Now, part of this data is imported with a long, slow and very complex process, and I've observed that, with increasing frequency, we are finding ourselves saying "gosh, if only we had always imported that particular tag!".

While the import process is highly configurable, making it run for just a small set of data is slow, impractical and downright painful. Adding whatever customization is needed to import the hypothetical new tag from now on is much easier, but for building up historic data as if we always imported it, it's messy and error prone.

As an added bonus, the task always falls on those two guys, and I'm one of them, and I would love to make our life a tad simpler.

This is why I'm thinking of writing a quick tool that, during the night, will crack those XML files open and, for each month and each employee, create a record with an hstore column containing all of the employee's tags for that month.

Being an absolute beginner at hstore, this looks to me like a very good use case for it, especially if we consider that:

  • since the tags can differ for each employee, this is essentially schema-less data.

  • storing the tags as an EAV with one row per tag would mean approximately 240k rows per month for a 200-employees company (well into the 2.8M per year). Nothing to be concerned about, sure, but there's not only one customer. And one of them has over 7,000 employees (which would be 100M records per year).

  • this data will only ever need to be read, never changed. Plus, it won't even be read that often anyway.

  • I don't really care or know what any given tag means. I just want to store it for future use, telling me which one is needed is the job of the domain experts. Again, schema-less.

The table I would design would look a bit like this:

- id bigserial
- user_id
- file_timestamp (it's embedded on the name of the file)
- employee_id_1 varchar
- employee_id_2 varchar
- month date
- file_id (id of the XML file, it gets logged in a table before being imported)
- tags hstore

(of employee_id 1 and 2, the former looks like the US SSN, the latter is assigned from our payroll app).

I would also create a unique index on (user_id, employee_id_1, employee_id_2, month, file_id). Not 100% sure about the order of the columns, but I think it would accommodate most SELECTs where one wants to progressively narrow the data down.

Also, I wouldn't want to duplicate the table for each customer, and I don't want or need it to be user-visible.
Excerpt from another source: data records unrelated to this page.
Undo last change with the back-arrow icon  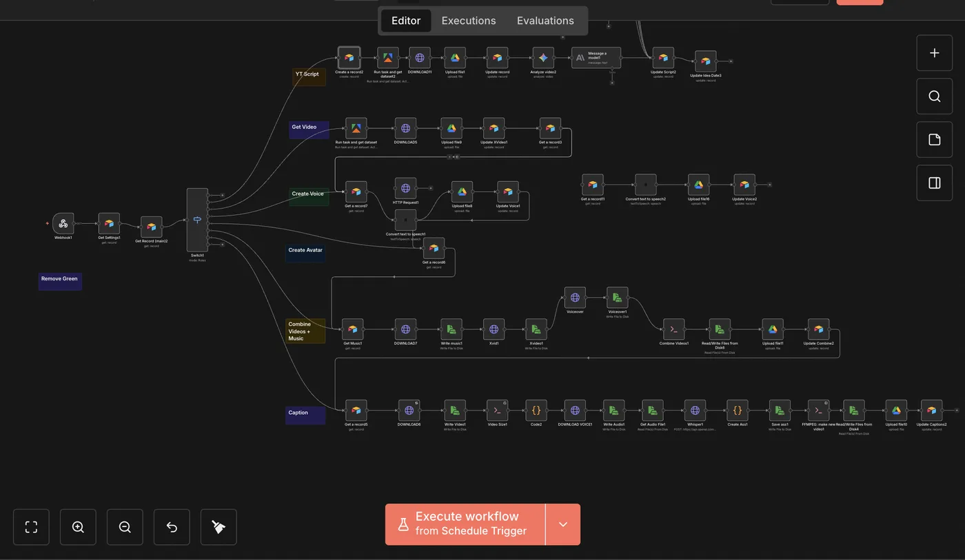(172, 527)
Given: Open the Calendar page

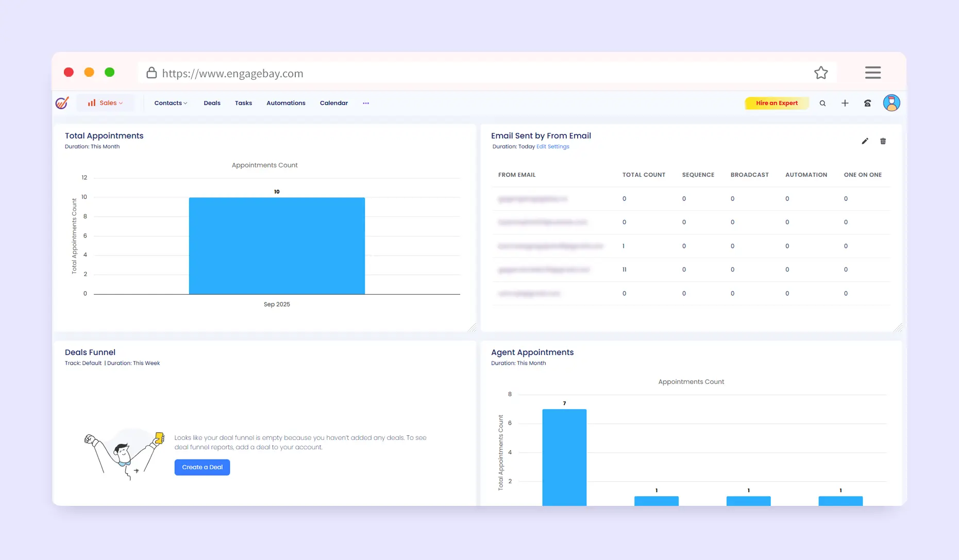Looking at the screenshot, I should coord(333,103).
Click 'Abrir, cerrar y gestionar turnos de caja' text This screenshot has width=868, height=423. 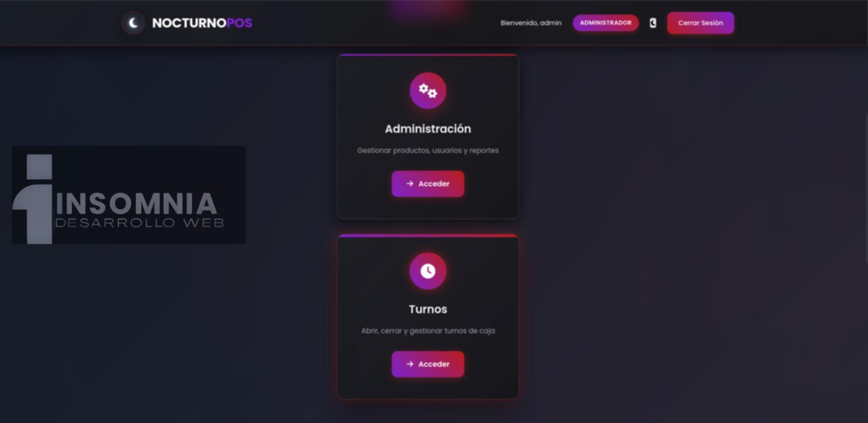tap(428, 331)
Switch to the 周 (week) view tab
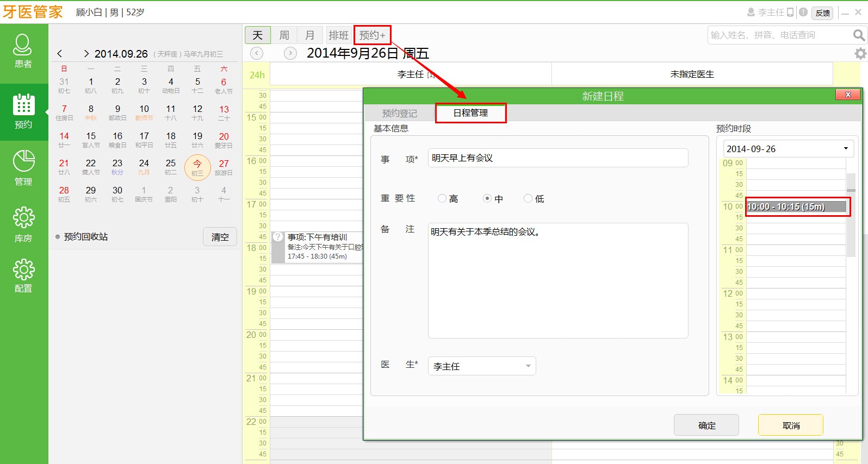The width and height of the screenshot is (868, 464). (284, 35)
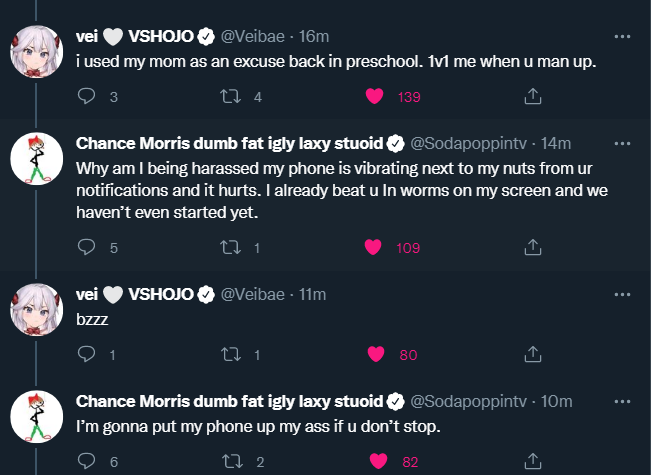Like Veibae's tweet with 139 likes
Image resolution: width=651 pixels, height=475 pixels.
375,97
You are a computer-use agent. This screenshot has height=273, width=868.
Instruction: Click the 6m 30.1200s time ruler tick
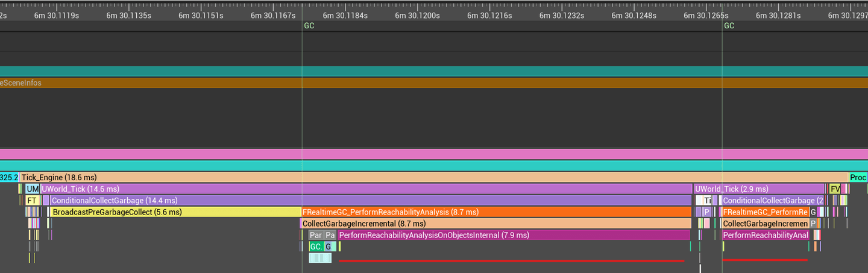pos(417,15)
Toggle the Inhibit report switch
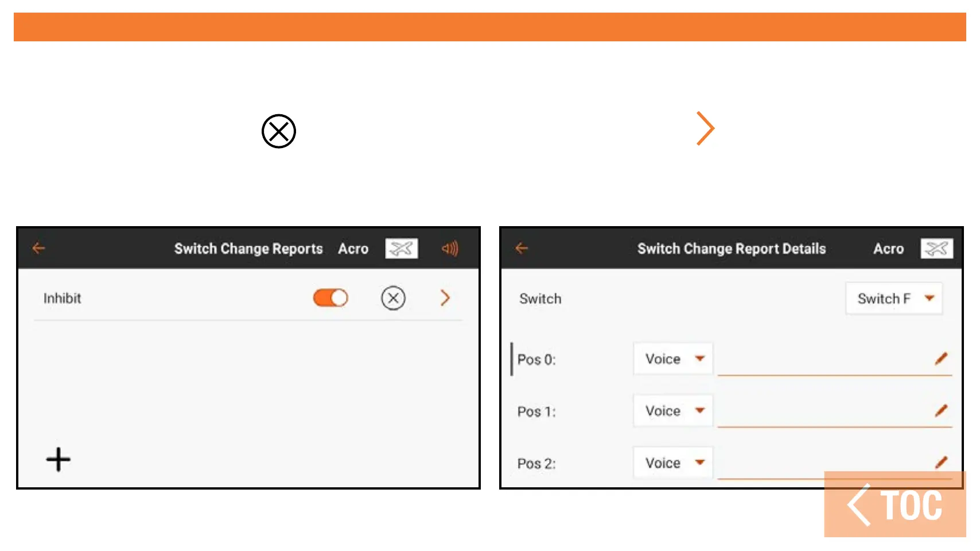Viewport: 980px width, 551px height. (330, 298)

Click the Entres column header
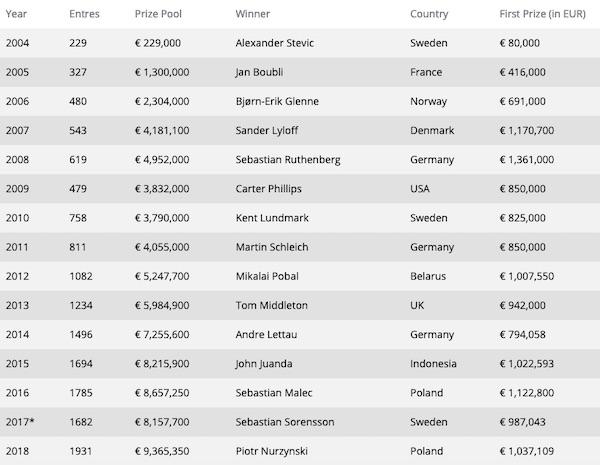(84, 14)
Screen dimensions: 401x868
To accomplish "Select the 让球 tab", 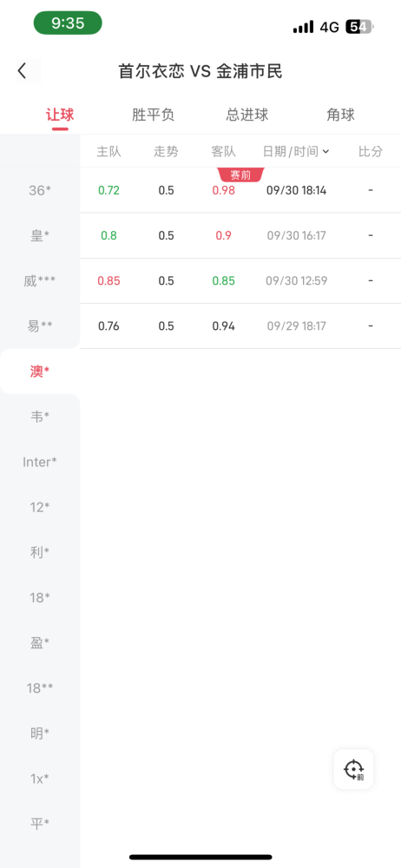I will click(60, 115).
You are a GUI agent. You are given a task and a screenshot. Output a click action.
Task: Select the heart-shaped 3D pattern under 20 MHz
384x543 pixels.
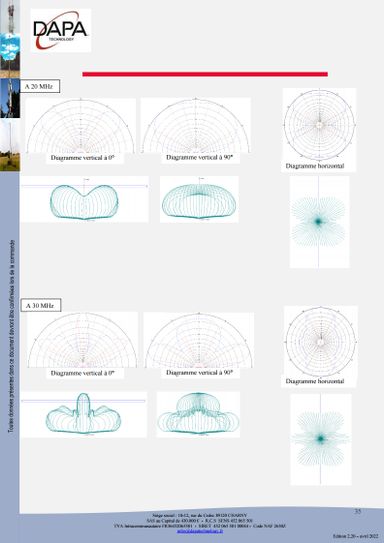coord(84,199)
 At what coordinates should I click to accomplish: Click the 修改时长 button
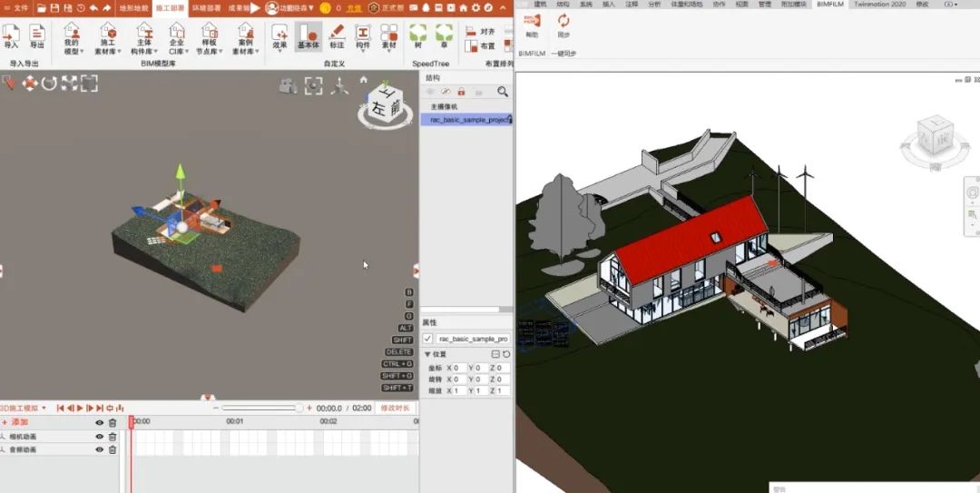(x=395, y=408)
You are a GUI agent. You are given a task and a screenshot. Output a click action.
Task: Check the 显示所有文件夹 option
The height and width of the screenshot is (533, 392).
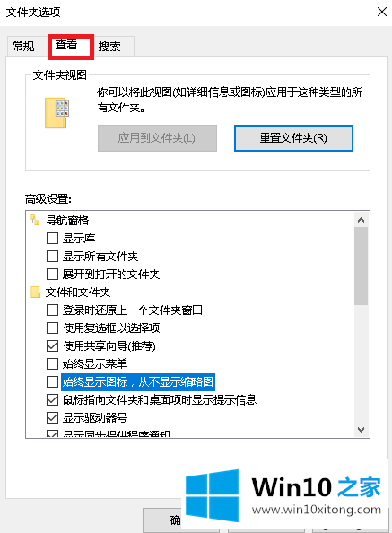[52, 256]
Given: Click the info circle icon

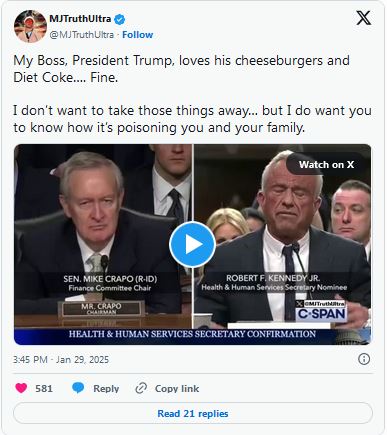Looking at the screenshot, I should pos(364,359).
I would create a dedicated schema and stick it in there, which would be a bit easier to manage in case I want to partition it at some point in the future. It's going to be a huge table (not so much for the number of rows, but for the space required for each of them), but keeping into its own schema also means it will be easier to exclude from most backups. Plus, we keep the original XML files anyway, so it wouldn't even be hard to rebuild if things go awry.

With such a design, it looks like generating historical data with a bunch of ad-hoc one-off queries would be child's play.

But since I'm not an expert, I was wondering if:

  1. this is actually a good use case for hstore
  2. there are obvious flaws in my design
  3. there are things I should pay attention to in order to avoid painting myself into a corner when hstore enters the scene
  4. since the tags are in a sizable number but still not that many per row, would it be worth it creating an index on the hstore keys?

Best Answer

At the scope at which you're working. I think JSONB is ideal. It handles deeply nested structures and structures with array-keys. It's also standardized and in the spec for sql2016.

In addition, as I answered here, there is an extension that should help you with space consumption called ZSON,

ZSON is a PostgreSQL extension for transparent JSONB compression. Compression is based on a shared dictionary of strings most frequently used in specific JSONB documents (not only keys, but also values, array elements, etc).

In some cases ZSON can save half of your disk space and give you about 10% more TPS. Memory is saved as well. See docs/benchmark.md. Everything depends on your data and workload, though. Don't believe any benchmarks, re-check everything on your data, configuration, hardware, workload and PostgreSQL version.

You may want to look into ZSON.